I took my New York City born-and-raised cousin to Farm Sanctuary's shelter over the weekend. He was interested in the work I do, so I thought I'd introduce him to the cows, pigs, and chickens living in freedom at the sanctuary, and then haul him over to the local college farm and show him the pigs in crammed stalls and expose him to grisly slaughterhouse techniques.

My plan: to have him make friends with the animals first and then give him a behind-the-scenes perspective -- show him how animals are made for his plate. That would get him. He'd be a vegetarian by the time he headed home.

So off to the shelter we went, my cousin, Tony, unaware of my lethal strategy -- like a lamb to the slaughter. WWhat he knew about animals prior to that beautiful spring day were his veal dinners and his fried chicken sandwiches.

I was about to rock his world. Despite his Italian background, he had a sensitive side. And I was certain, as I am of anything, that one look into a pig farrowing house would be the end of his bacon breakfasts. One minute in front of the calf stalls, and he'd give up his ice cream sundaes. One step inside the slaughterhouse -- with its pulleys and knives and meat hooks, its refrigeration rooms crammed with barrels of discarded, inedible animal hooves and eyes and bloody hides and the like -- and he'd never eat anything made out of an animal again.

But first the setup.

Farm Sanctuary was the picture of peace upon our arrival.

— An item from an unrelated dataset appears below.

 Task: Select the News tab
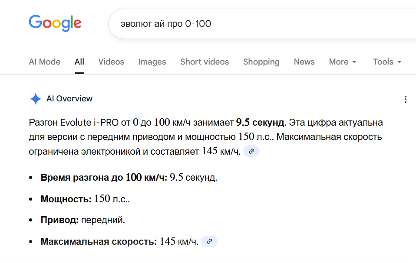click(x=304, y=62)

Tony was anxious to get started, and I was anxious to get it over with, so there'd be plenty of daylight left for our trip to the college farm. While he took pictures, I pressed to hurry him along.

We stopped to watch two white chickens carefully pecking at each other's feathers. Tony took pictures enjoying the antics. I, of course, noticed their rubbed-away feathers, their severed beaks, their ingrown toes, but I didn't say a word to Tony. I'd rather he saw them in cages, the way they are just before he eats them.

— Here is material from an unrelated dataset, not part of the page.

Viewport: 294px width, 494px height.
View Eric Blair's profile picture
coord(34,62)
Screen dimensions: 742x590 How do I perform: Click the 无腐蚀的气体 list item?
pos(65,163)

He was especially taken by the female turkey who followed him around until I explained she was hoping he'd scratch her belly. He did, like a little boy at a petting farm, with not a clue about the gruesome truth I planned to show him later. "What's that?" he asked at one point, and I turned to follow his focus. A tom turkey, I had to explain. My dear, sweet cousin was in for a shock. If he didn't know a male turkey when he saw one, he'd be mortified when he saw what I had yet to show him.

Though I pressured him to move along, he didn't seem to heed. He spent nearly an hour with the pigs, scratching their backs, taking their pictures, offering them straw he'd found. "They really do lie around in mud," he observed. "Ah, it's a pig's life!" I didn't share with him how grotesquely overweight the pigs were; so heavy, in fact, some of them could barely sustain their own weight. Nor did I point to their leg deformities and strained walking. He would see soon enough the farrow house at the college farm, where sows were crammed into caged stalls and forced to pump out piglets, as one farmer put it, "like sausage machines."

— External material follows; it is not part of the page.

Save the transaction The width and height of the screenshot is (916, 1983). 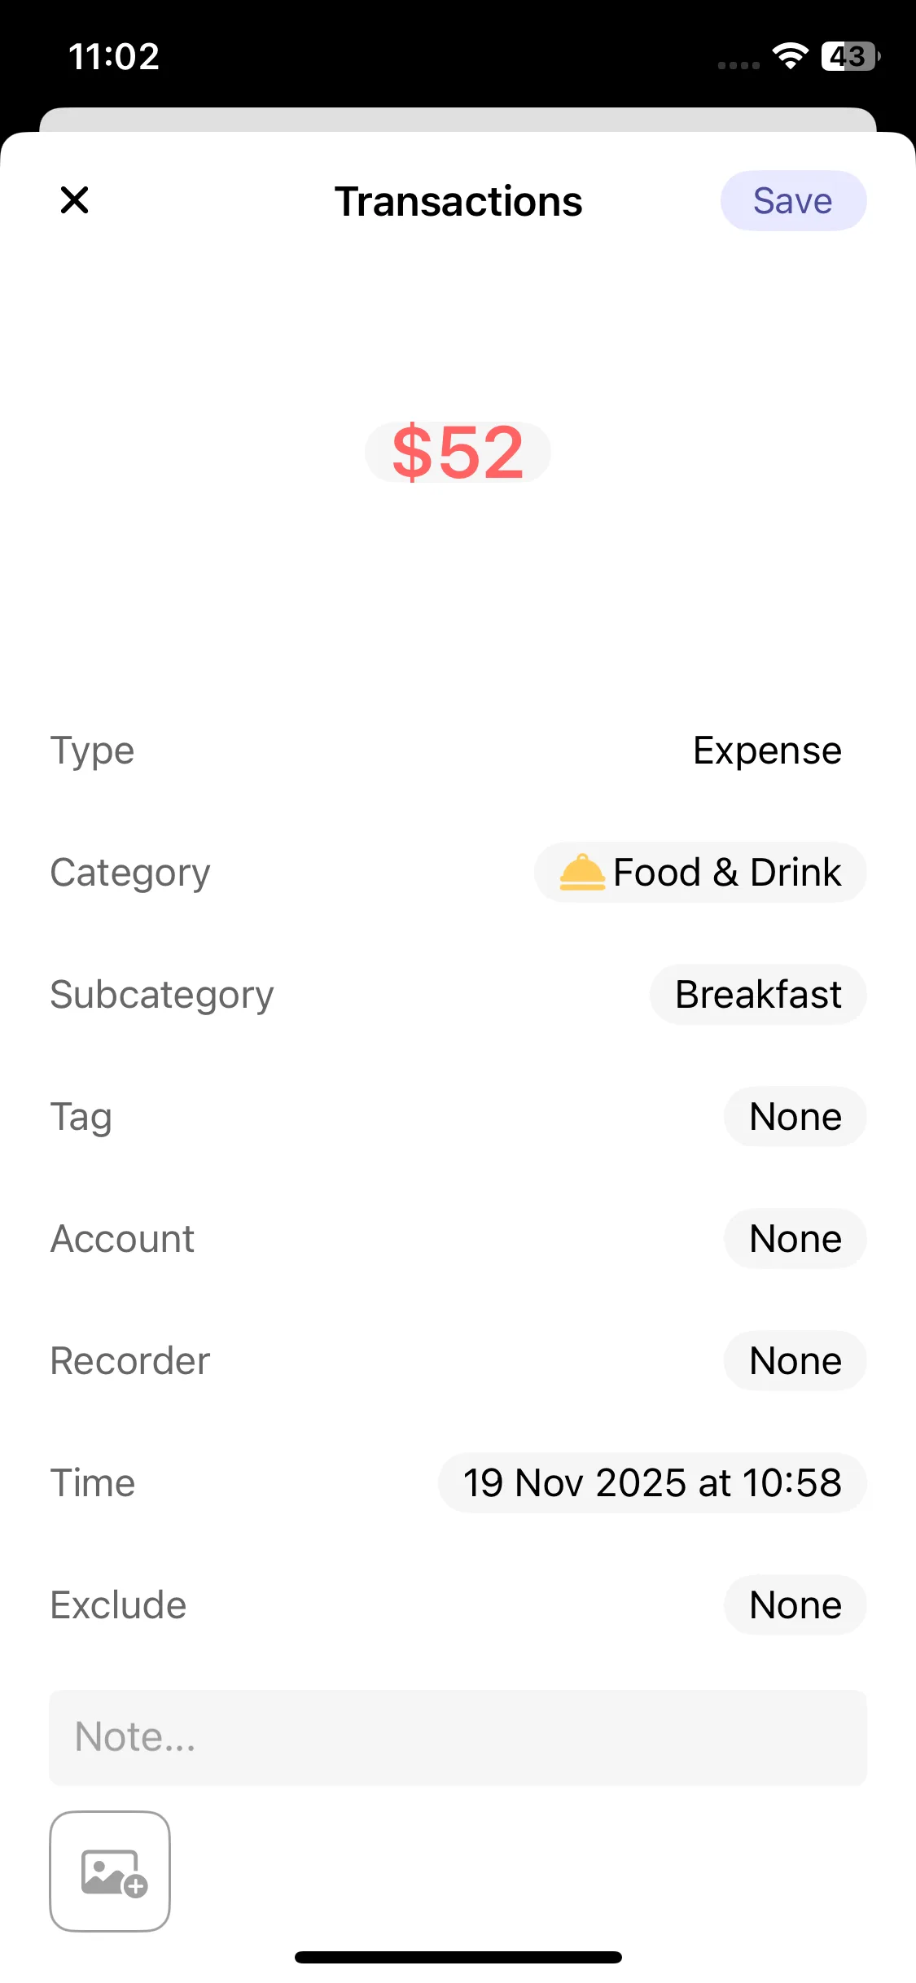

The cows came home, as it were, from the hillsides and visited the barn as I was urging Tony to follow me to the car. He met Henry, a former veal calf, and after taking the animal's picture said, "Look at those eyes. They're almost unreal."

In my world, they were unreal. The cow eyes at the dairy, he would see, were filled with fear and anguish. And they would never come close enough for him to touch. He giggled like a schoolboy while Henry licked his fingers with a big, raspy tongue.

Finally, after a couple of hours, Tony seemed ready to go. He was no longer the anxious-to-get-started young man I'd brought to the sanctuary. I knew I should have dragged him away sooner, so he wouldn't be so tired, too tired to see the reality of his food choices from a different perspective.

"This has been quite a day," he said, getting into the car with me. He stored his camera, and added, "What shall we do now? How about lunch or something? A salad would be best. I don't think I'll ever eat anything made out of animal again."

Keep fighting the good fight.

And remember: It doesn't always have to go our way.

"Reprinted with permission from The Animals' Agenda, P.O. Box 25881,
Baltimore, MD 21224; (410)675-4566; www.animalsagendal.org "
Email: [email protected]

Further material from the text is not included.